Umurangi Generation is about finding normalcy during abnormal times
Since it can be difficult to find time to finish video games, let alone find interesting ones that will provide a complete entertaining experience in a few hours. For this series I’ll talk about a short game that could easily be played to completion over a weekend.
One of the side characters in Neon Genesis Evangelion, Kensuke, is a high school kid who is really into military stuff, and spends most of the series walking around with a portable video camera. He ends up using it to film some of the battles, but mainly he has it so that he can document for himself all the military hardware around him in a city that is constantly besieged by giant monsters. In a sense Umurangi Generation is about being Kensuke, only cooler.
Umurangi Generation is a first person photography game set in a neon and spray paint infused city that is like an aesthetic cross between the Tokyo-to of Jet Set Radio and the environments of Blendo Games like Thirty Flights of Loving and Gravity Bone. Gameplay wise though it uses photography as the lens through which you experience and discovery Umurangi’s world and story. Making the game more akin to Gone Home then to a photography game like Pokemon Snap. As each level tells you a little bit more about what happened and what is currently going on, but this is all implicitly done through the designs of each level. Which you explore in order to complete the photography objectives you are tasked with.

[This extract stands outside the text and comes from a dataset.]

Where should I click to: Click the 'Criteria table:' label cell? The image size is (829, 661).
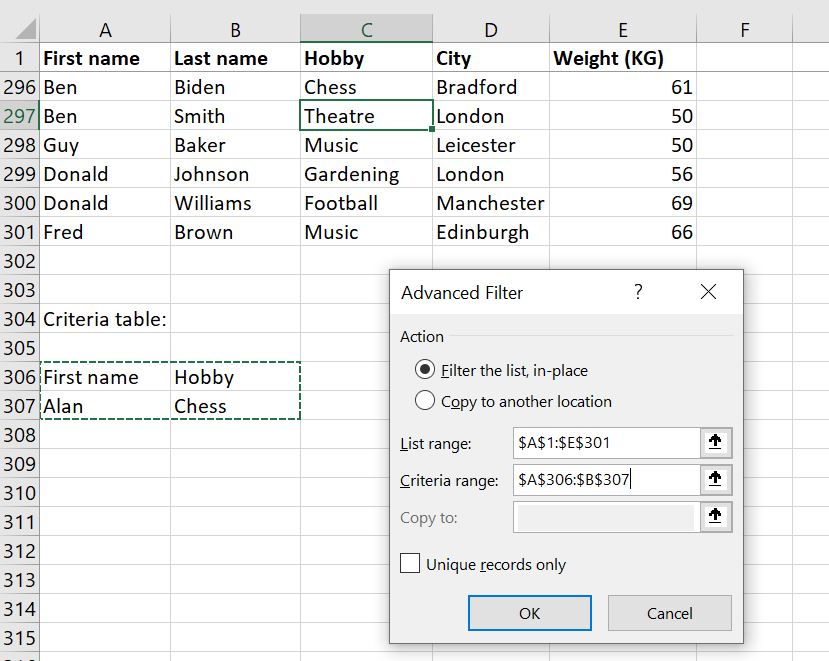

Each level has a number of things you need to photograph in order to complete the level. These can be something like get a shot with seven birds in it, or get a close up shot of the word “Boomer.” How you do these objectives is up to you, as there are often multiple ways to get the shot you need. Completing levels gives you new equipment for your camera giving you additional post processing options for your photos, or giving you a new lens to swap onto your camera.
In early levels the photography feels like something your character is doing for fun, just taking shots of friends hanging out and the cool art and stuff around you. There are big hints that something just happened in this world, but it isn’t the focus. However as the game goes on the realism of the photography: swapping lenses, adjusting focus, and post processing image adjustments starts to feel detached from the world around you. As what was hinted at becomes more explicit and fascinating you are never directly engaging with it, but instead seeing it all from an arm’s length away through the lens of a camera.
But the detachment here feels right, and true to life. As we’ve seen in the last few months of abnormality in the real world, having those moments of doing something that distract you and give you a sense of normalcy can be comforting. And we constantly see examples that people will attempt to go about their normal lives, even when things aren’t normal, as a way to keep from becoming too overwhelmed by it all.
Umurangi Generation is a fascinating exercise in having the gameplay effectively not engaging with the narrative at all, and yet also being the vehicle by which the story is experienced. For the character you play as photography is effectively their safety blanket for engaging with this world. Like Kensuke in Evangelion, it’s their way to detach themselves from what is happening in a way that also lets them keep living and moving forward. And for a game to convey that particular feeling, especially right now, is kind of amazing.
Umurangi Generation was developed by ORIGAME DIGITAL, and is available on Steam (Windows) for $14.99. It takes about 3 hours to finish.